Pues bueno, querido lector, esta es una noticia importante para la humanidad: se terminó la infancia, las miradas de nuestros niños están puestas en una pantalla.

No quiero parecer la típica mujer amargada que recuerda y compara, pero cuando yo era pequeña mi mamá me dejaba en el deportivo y yo me las ingeniaba para pasarla bien toda la tarde, veía a mis amigas, jugaba, platicaba y tomaba alguna clase. Hoy en día, con el objetivo de que mi hijo haga deporte lo inscribí a alguna clase, lo que obtuve a cambio es un niño que hace lo necesario para cumplir y luego regresa con prisa en la tarde  para tomar su celular y volver a conectarse.

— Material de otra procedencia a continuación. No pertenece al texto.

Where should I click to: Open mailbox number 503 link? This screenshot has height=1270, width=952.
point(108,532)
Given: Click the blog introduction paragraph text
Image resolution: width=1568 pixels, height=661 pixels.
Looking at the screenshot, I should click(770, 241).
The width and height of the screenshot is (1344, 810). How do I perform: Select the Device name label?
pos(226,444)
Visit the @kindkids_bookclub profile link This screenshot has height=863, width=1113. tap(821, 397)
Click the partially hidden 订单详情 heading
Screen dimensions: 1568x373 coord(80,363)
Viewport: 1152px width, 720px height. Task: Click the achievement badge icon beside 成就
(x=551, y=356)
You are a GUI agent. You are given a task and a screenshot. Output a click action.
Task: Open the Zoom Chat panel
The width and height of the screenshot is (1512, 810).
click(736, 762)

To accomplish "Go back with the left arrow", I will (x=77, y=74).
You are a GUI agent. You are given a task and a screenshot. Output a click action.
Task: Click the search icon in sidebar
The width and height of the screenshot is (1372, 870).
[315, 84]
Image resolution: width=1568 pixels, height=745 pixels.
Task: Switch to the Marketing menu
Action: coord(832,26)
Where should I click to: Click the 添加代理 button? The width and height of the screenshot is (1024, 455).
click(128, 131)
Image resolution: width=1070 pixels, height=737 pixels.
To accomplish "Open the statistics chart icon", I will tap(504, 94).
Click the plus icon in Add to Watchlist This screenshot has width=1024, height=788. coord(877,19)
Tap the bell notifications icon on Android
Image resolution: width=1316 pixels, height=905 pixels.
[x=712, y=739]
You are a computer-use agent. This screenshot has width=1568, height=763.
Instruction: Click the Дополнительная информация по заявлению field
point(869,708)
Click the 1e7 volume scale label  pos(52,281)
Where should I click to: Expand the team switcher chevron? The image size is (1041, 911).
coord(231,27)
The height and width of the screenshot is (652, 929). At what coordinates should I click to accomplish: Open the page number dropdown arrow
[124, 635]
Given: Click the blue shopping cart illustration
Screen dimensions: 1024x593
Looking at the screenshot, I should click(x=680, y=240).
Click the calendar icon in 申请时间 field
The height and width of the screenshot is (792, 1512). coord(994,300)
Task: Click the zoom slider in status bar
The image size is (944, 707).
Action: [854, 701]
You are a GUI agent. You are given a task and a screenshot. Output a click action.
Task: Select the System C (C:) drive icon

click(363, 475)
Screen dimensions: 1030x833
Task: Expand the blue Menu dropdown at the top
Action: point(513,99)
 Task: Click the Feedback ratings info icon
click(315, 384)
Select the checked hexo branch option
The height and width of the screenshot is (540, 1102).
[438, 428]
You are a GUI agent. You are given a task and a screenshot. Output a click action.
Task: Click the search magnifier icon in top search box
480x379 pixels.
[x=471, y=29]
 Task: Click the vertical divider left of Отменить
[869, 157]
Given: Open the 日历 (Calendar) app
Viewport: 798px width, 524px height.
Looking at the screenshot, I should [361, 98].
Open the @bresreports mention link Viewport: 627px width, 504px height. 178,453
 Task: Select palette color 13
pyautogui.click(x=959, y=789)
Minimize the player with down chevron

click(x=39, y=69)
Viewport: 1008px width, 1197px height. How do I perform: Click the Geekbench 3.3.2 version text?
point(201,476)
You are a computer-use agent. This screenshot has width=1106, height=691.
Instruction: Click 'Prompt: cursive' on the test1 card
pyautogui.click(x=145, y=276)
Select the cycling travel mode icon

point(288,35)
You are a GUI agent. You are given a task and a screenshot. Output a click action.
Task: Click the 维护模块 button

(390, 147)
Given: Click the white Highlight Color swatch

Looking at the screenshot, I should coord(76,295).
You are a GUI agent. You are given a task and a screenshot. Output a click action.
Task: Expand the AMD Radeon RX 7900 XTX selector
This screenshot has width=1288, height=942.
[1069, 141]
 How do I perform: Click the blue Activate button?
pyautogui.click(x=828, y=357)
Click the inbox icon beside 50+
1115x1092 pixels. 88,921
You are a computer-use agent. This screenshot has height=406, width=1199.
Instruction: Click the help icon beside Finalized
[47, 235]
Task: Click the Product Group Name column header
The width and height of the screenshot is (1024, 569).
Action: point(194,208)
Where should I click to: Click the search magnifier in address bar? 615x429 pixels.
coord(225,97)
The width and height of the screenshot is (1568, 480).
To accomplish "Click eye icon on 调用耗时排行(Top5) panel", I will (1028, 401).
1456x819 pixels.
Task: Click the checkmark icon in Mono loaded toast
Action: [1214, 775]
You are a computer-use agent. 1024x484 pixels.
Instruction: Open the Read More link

Como cualquier madre me he visto en la necesidad de castigar a mis hijos, y resulta que en estos tiempos ya es un poco difícil controlar el castigo, pues hay que vigilar que no toquen el celular, el iPad, la lap top y la consola, ¡qué tarea tan tediosa! Era más fácil para nuestros padres vigilar que no viéramos la tele por unas cuantas horas.

En fin, no voy a tocar el tema del contenido nocivo y hasta peligroso que pueden encontrar en internet nuestros hijos, ese es un tema independiente que hoy no nos concierne, hoy solo quiero concluir que el celular de mis hijos me ha dado tantos problemas, angustias y motivos de discusión, que me pregunto si hubiera podido evitar tan nefasta adquisición.

Los niños de la actualidad se han llenado de juguetes caros que es una pesadilla tanto tener como cuidar, pues en la escuela mi hijo ya tiene una nueva responsabilidad: cuidar su celular.

Ahora que si yo le quito el dispositivo convertiría a mi hijo en el único chavo de secundaria que no lleva a la escuela su celular, y no, no quiero el odio gratuito de mi hijo por convertirlo en la excepción de un hábito general.

Así que ahí está el problema, un problema que sin duda es complicado, ahora solo me pregunto: ¿en qué momento nos equivocamos tanto?